If you haven’t listened to the S-Town podcast yet, you should.
Not only because everybody else is doing it (though that does seem to be the case – it’s the fastest podcast to ever reach 15 million downloads or streams on Apple Podcasts).
And not necessarily because it’s the greatest podcast of all time. (I think it’s a great piece of storytelling through journalism, but it’s neither revolutionary nor profound.)
Its beauty stems from the simplicity of its aim – to get to know someone else as best as possible, without judgment.
This endeavor is perhaps best encapsulated in a short dialogue between Brian Reed, the host and journalist, and a man named Tyler.
Tyler: Do you see me being a bad person? Brian: Do I? Tyler: Yeah. Brian: No man, I see you as a complicated, normal person, you know? Tyler: Yeah. Brian: I mean, I, I disagree with some of your decisions, but you also, you’ve had a very different life experience than I’ve had.
This attitude, of openness to others’ unique stories, is the key to good journalism.
It’s also one that Jewish sages encourage and that more of us should embrace.
By prioritizing curiosity over judgment, we can let go of both the illusion that we understand each other and also the need to force each other into our ideological boxes.
Perhaps this is why the rabbis of the Talmud offer a surprising blessing for one who sees a large congregation of Jews:
Blessed are you God Who knows all secrets. [Why this blessing?
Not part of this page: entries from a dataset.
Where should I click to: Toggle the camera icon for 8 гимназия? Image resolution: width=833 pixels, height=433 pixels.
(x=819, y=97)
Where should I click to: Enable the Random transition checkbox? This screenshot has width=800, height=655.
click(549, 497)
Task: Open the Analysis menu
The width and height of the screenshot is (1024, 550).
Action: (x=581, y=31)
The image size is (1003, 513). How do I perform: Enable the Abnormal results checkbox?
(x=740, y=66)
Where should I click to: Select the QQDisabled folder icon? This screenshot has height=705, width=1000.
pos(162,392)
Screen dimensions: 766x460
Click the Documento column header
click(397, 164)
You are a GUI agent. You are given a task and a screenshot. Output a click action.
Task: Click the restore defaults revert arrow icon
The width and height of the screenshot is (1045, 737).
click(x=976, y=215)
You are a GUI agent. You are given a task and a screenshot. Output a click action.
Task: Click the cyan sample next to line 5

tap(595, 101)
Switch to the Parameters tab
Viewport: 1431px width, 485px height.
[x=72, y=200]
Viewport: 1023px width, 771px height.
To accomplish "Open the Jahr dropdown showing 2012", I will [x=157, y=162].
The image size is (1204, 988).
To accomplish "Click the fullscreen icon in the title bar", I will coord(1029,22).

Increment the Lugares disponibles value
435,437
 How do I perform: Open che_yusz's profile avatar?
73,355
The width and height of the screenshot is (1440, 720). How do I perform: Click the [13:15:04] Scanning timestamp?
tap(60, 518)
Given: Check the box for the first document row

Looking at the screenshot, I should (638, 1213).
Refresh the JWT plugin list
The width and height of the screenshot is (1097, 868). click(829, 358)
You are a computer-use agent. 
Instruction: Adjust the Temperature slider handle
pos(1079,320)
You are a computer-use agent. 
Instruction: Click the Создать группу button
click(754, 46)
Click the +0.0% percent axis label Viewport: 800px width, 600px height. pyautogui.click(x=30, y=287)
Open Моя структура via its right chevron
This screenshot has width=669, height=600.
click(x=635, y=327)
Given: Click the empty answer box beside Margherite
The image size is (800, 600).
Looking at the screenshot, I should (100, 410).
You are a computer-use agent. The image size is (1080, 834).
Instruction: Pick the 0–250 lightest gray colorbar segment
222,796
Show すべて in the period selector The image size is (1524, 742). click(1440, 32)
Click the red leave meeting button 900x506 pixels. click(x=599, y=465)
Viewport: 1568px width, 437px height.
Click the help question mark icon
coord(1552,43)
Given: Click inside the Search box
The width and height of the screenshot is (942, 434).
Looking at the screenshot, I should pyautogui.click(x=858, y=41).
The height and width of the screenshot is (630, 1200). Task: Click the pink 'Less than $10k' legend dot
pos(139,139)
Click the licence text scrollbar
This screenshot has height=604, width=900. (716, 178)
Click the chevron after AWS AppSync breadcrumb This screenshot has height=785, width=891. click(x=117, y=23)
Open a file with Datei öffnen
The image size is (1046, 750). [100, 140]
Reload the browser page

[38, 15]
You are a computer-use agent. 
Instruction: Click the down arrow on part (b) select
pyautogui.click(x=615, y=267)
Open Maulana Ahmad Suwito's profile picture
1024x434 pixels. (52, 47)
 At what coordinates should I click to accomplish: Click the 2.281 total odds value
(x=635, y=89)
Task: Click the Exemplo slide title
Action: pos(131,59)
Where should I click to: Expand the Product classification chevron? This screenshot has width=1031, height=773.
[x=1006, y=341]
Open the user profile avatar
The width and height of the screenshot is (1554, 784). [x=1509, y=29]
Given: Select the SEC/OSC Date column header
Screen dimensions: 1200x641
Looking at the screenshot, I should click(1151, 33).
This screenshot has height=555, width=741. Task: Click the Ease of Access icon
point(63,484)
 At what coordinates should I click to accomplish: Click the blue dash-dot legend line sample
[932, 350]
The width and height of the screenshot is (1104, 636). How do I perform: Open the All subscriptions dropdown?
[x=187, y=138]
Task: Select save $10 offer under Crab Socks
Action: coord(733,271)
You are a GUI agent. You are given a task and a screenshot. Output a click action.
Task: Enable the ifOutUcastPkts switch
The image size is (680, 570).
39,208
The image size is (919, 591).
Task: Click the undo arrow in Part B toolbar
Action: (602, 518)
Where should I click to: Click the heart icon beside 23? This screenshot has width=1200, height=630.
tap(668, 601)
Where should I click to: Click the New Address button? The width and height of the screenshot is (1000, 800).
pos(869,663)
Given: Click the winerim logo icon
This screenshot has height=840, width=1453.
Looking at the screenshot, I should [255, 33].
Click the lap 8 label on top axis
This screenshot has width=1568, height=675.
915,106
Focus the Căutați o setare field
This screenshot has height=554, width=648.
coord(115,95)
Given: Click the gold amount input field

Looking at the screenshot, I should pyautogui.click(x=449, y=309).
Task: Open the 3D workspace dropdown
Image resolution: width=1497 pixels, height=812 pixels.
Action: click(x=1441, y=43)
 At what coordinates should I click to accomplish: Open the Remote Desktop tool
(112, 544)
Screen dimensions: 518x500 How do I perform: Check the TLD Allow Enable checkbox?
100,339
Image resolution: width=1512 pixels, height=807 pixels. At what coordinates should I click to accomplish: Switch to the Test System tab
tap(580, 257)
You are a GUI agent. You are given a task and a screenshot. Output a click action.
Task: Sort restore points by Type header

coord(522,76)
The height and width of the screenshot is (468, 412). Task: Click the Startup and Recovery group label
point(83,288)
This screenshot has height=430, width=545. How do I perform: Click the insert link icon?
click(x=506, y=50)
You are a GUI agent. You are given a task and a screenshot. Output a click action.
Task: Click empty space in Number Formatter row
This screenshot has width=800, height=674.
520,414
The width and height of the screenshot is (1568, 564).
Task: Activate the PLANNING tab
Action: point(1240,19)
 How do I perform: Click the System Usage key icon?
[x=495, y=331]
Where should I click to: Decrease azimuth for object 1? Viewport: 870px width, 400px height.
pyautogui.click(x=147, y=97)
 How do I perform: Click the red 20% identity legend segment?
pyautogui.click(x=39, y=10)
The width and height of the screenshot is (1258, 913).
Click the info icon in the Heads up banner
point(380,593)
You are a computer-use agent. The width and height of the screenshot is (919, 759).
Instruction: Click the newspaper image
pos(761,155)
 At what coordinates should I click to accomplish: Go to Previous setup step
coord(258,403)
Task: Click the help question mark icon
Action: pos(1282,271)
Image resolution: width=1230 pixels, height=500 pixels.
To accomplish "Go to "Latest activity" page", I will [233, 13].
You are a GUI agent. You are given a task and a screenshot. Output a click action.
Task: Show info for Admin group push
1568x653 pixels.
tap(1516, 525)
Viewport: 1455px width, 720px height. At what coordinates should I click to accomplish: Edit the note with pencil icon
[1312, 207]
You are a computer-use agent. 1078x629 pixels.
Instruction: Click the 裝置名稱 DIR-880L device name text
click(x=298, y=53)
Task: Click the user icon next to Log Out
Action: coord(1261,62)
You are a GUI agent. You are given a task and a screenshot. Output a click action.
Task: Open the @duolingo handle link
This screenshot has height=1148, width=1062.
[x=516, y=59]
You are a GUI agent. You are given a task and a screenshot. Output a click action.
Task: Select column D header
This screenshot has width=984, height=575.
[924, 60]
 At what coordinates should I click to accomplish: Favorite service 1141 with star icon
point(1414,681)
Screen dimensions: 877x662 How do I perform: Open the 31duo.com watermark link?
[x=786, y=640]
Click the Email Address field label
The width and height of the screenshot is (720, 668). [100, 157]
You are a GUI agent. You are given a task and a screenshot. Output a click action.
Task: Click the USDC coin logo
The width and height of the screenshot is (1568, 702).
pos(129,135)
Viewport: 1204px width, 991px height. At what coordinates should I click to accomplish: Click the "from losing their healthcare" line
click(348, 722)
Because] their minds are unlike each other and their faces are unlike each other (BT Brachot 58a).
When confronted with differences, our tendency is to try to focus on similarities. This blessing reminds us to lean into our differences. We may all be in the same place, but we’ve all taken a different path to get there. Remembering this, paradoxically, may be the only way to keep us together.